Les jours suivants j’ai échangé des visites avec les ambassadeurs et ministres étrangers ; vingt-neuf Puissances sont représentées aux fêtes du Centenaire ; puis suivent des réceptions intimes, où les relations s’établissent dans une cordialité réciproque ; ensuite les réceptions officielles : l’ambassadeur des Etats-Unis, M. Albert Douglas, donne un thé très brillant à bord de l’Arizona, puissant dreadnought de 32 000 tonnes, et je reçois à bord du Jules Michelet, qui fait belle figure, bien qu’il n’atteigne pas tout à fait la moitié de ce tonnage. C’est l’occasion d’admirer la belle rade du Callao, où les bâtiments de guerre sont mouillés de façon à composer un imposant tableau, qui a pour fond les trois dreadnoughts des Etats-Unis.

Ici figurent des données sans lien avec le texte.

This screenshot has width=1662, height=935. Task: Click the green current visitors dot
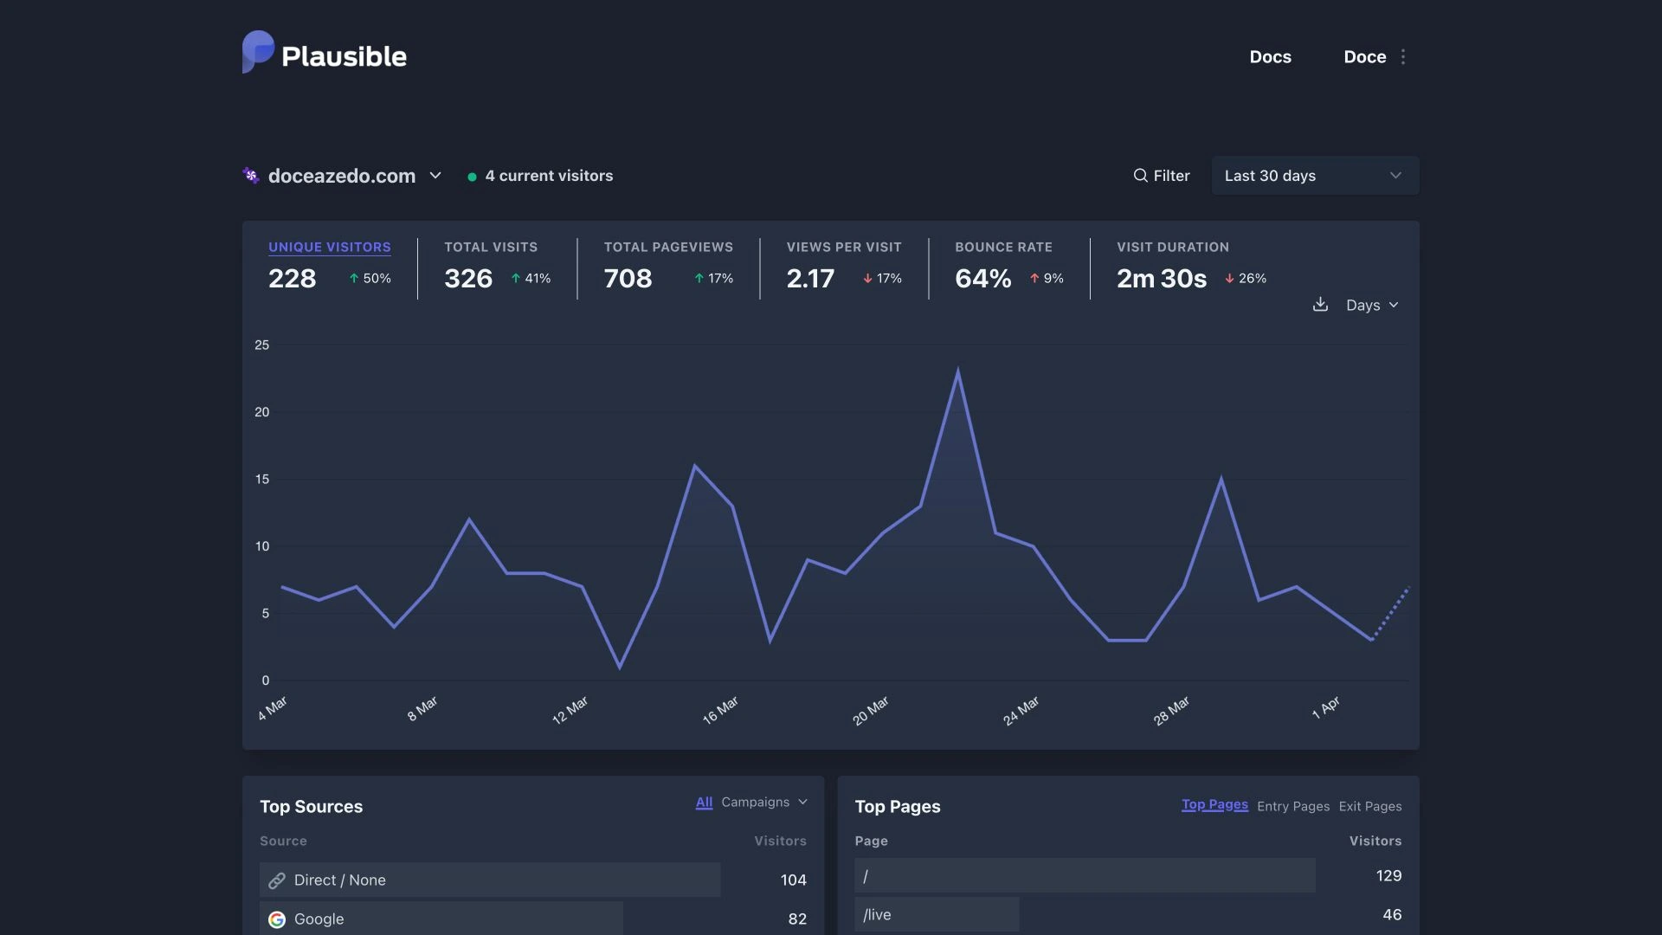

Je constate, en recevant les ambassades des pays alliés, combien sont vifs les souvenirs de la guerre quand telle circonstance les évoque, la vue de l’uniforme français par exemple. Je retrouve avec une vraie joie mon camarade, le major général Hunter Liggett, qu’accompagne Mistress Liggett. L’ambassadeur et deux des trois ministres plénipotentiaires, MM. Thompson et Farabee, sont également venus en ménage, et la présence de l’élément féminin dans cette ambassade la complète très heureusement.